The answer must consist of each line below that contains the string "code".

* GIVEN RECORDS:
* * * * * * * * *

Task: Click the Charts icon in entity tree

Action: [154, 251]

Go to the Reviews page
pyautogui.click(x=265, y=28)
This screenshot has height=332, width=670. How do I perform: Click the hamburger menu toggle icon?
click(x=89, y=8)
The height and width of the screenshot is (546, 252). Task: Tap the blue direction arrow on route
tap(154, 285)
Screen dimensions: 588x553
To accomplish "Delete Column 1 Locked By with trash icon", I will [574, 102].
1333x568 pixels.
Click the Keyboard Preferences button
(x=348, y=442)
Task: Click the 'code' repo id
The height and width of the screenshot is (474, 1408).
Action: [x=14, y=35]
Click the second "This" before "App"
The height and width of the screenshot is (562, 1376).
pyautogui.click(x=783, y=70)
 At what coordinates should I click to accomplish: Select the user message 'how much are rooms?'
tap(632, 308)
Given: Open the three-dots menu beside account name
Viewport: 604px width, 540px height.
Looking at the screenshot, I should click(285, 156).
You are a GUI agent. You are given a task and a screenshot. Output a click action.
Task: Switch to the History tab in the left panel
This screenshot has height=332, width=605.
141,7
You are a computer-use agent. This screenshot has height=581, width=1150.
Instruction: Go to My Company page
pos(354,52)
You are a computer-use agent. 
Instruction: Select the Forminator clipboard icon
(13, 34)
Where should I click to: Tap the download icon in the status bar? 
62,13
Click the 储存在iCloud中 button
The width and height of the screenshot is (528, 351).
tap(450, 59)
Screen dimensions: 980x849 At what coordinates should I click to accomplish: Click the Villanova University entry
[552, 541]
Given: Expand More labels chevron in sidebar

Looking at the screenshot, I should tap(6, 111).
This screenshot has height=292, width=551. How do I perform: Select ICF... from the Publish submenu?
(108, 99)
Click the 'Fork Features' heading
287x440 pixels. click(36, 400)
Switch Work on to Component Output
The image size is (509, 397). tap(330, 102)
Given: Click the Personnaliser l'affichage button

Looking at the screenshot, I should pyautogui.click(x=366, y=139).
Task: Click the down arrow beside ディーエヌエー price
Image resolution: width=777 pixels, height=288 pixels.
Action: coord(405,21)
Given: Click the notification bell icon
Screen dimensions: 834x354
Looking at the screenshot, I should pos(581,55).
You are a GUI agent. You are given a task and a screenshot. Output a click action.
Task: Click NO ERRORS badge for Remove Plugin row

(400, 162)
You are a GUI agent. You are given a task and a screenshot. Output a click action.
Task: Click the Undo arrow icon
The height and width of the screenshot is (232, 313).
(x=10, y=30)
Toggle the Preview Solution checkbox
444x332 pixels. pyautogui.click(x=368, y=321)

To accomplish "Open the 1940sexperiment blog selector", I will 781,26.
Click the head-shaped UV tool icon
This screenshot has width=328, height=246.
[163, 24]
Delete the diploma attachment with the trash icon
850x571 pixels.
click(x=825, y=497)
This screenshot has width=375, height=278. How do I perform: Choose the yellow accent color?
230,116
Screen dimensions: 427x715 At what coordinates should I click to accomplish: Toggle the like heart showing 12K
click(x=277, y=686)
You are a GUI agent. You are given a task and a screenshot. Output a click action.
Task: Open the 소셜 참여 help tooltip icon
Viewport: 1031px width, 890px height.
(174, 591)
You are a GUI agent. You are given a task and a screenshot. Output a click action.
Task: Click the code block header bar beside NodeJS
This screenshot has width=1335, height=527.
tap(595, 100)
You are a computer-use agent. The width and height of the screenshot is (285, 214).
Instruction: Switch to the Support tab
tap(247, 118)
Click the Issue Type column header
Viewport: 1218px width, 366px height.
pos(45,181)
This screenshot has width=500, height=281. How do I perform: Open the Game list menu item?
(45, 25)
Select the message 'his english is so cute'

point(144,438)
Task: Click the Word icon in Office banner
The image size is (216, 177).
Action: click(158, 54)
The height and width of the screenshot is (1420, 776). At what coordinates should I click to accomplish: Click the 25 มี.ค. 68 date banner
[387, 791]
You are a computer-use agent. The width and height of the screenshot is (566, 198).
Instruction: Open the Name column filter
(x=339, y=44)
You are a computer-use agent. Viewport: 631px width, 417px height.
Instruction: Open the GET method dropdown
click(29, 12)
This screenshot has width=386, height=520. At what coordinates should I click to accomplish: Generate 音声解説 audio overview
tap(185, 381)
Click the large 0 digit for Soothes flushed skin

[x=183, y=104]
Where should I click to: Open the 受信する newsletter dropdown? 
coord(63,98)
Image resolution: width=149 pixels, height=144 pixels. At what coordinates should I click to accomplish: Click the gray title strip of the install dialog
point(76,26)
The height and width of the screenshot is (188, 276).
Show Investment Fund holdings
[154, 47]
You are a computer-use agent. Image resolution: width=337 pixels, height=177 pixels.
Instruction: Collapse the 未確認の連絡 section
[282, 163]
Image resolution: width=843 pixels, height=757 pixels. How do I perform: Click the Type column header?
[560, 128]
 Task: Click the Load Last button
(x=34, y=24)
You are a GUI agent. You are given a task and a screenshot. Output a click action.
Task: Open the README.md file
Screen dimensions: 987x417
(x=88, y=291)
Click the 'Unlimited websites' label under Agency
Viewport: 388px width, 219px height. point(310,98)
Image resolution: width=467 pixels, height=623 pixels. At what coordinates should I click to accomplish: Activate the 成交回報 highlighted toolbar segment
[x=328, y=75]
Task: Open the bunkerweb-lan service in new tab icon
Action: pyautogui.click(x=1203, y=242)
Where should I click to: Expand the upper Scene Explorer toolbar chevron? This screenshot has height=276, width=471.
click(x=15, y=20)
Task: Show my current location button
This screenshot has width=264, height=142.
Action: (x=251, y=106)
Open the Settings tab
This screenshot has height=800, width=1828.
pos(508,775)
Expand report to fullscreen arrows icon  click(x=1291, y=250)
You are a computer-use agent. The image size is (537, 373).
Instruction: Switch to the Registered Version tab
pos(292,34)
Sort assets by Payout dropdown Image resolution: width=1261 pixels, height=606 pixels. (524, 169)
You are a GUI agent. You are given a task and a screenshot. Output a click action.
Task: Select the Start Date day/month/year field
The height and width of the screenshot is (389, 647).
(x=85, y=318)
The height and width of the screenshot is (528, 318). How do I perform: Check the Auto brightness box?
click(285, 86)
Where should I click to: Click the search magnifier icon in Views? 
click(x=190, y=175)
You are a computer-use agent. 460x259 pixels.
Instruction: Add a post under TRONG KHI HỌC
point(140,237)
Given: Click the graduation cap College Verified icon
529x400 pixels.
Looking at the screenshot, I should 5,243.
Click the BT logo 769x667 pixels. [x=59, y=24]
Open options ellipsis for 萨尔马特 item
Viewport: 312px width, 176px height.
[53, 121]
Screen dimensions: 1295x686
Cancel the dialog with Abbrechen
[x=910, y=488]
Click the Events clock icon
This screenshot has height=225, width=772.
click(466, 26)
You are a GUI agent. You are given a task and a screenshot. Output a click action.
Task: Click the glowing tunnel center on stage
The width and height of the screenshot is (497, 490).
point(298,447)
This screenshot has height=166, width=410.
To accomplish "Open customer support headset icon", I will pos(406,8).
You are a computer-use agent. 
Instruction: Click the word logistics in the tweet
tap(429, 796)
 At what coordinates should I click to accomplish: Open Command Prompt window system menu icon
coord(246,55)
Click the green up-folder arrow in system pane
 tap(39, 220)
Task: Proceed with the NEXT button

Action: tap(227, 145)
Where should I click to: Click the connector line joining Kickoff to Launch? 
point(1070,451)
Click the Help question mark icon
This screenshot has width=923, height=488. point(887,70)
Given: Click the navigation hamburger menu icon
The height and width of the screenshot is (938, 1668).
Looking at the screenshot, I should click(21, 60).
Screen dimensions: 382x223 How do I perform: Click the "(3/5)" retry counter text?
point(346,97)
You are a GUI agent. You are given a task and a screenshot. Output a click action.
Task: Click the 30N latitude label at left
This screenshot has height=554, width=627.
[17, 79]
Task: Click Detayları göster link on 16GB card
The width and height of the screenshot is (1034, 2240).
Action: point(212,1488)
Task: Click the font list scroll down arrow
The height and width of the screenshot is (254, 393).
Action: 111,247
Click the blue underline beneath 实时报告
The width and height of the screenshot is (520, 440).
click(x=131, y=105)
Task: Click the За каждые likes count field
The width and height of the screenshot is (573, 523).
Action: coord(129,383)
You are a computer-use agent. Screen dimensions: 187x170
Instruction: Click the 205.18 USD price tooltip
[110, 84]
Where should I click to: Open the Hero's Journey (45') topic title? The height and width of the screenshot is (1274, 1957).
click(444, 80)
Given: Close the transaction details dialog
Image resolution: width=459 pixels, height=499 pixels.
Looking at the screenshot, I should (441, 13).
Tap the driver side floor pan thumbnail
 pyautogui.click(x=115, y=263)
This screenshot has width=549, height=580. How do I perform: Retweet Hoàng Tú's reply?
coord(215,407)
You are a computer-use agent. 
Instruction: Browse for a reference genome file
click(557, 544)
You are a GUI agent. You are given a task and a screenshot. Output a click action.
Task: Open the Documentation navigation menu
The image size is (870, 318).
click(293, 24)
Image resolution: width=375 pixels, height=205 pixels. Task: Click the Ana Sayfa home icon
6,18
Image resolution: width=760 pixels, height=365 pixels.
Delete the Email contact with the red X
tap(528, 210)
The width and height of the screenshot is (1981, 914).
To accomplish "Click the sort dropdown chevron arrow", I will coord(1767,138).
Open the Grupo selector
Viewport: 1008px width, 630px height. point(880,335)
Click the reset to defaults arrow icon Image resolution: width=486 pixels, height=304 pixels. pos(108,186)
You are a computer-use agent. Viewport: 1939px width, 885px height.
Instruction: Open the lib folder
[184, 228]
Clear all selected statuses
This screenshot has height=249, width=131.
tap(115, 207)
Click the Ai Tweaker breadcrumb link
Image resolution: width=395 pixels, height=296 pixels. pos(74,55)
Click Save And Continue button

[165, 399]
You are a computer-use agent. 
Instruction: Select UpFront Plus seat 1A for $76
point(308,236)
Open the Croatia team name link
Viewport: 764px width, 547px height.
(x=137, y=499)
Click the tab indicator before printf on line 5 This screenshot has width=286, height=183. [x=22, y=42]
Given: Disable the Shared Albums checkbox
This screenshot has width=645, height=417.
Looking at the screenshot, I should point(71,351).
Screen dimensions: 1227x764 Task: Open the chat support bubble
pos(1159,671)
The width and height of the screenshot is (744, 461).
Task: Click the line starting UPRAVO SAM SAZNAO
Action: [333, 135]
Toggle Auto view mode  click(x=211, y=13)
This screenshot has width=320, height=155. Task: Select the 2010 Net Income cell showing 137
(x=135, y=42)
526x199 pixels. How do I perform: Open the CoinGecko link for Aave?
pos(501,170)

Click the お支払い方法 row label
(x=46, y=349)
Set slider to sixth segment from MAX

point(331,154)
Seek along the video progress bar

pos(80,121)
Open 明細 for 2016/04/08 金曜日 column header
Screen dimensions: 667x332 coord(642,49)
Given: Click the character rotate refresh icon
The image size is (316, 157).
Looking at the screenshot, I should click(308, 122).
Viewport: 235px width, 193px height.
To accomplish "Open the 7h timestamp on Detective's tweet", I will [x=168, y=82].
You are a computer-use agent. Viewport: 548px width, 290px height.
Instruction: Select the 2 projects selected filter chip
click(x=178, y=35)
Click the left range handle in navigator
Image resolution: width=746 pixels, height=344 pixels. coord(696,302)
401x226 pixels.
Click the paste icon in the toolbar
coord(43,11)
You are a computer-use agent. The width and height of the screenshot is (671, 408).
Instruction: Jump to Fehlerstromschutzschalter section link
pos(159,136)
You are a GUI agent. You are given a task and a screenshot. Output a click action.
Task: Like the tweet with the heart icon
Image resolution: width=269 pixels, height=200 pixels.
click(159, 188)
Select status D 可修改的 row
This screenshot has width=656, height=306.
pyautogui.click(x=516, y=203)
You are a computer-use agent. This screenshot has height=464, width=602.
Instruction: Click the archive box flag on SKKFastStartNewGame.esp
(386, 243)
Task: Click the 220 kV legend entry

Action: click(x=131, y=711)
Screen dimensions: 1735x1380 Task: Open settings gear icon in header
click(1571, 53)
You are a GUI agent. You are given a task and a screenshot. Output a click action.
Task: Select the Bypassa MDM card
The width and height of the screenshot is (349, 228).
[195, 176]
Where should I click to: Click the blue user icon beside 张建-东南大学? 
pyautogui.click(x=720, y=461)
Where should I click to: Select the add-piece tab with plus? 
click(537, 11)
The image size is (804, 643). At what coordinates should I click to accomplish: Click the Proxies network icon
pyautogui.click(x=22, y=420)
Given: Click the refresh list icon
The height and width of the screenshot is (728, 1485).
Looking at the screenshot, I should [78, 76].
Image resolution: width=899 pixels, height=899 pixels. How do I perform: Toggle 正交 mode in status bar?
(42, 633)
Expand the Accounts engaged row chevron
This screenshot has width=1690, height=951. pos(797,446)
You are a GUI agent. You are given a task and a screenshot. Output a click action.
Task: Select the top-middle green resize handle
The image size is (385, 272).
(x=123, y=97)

* * * * * * * * *

* TASK RESULT:
Task: Click the 'code' repo id
Task: Click the code block header bar beside NodeJS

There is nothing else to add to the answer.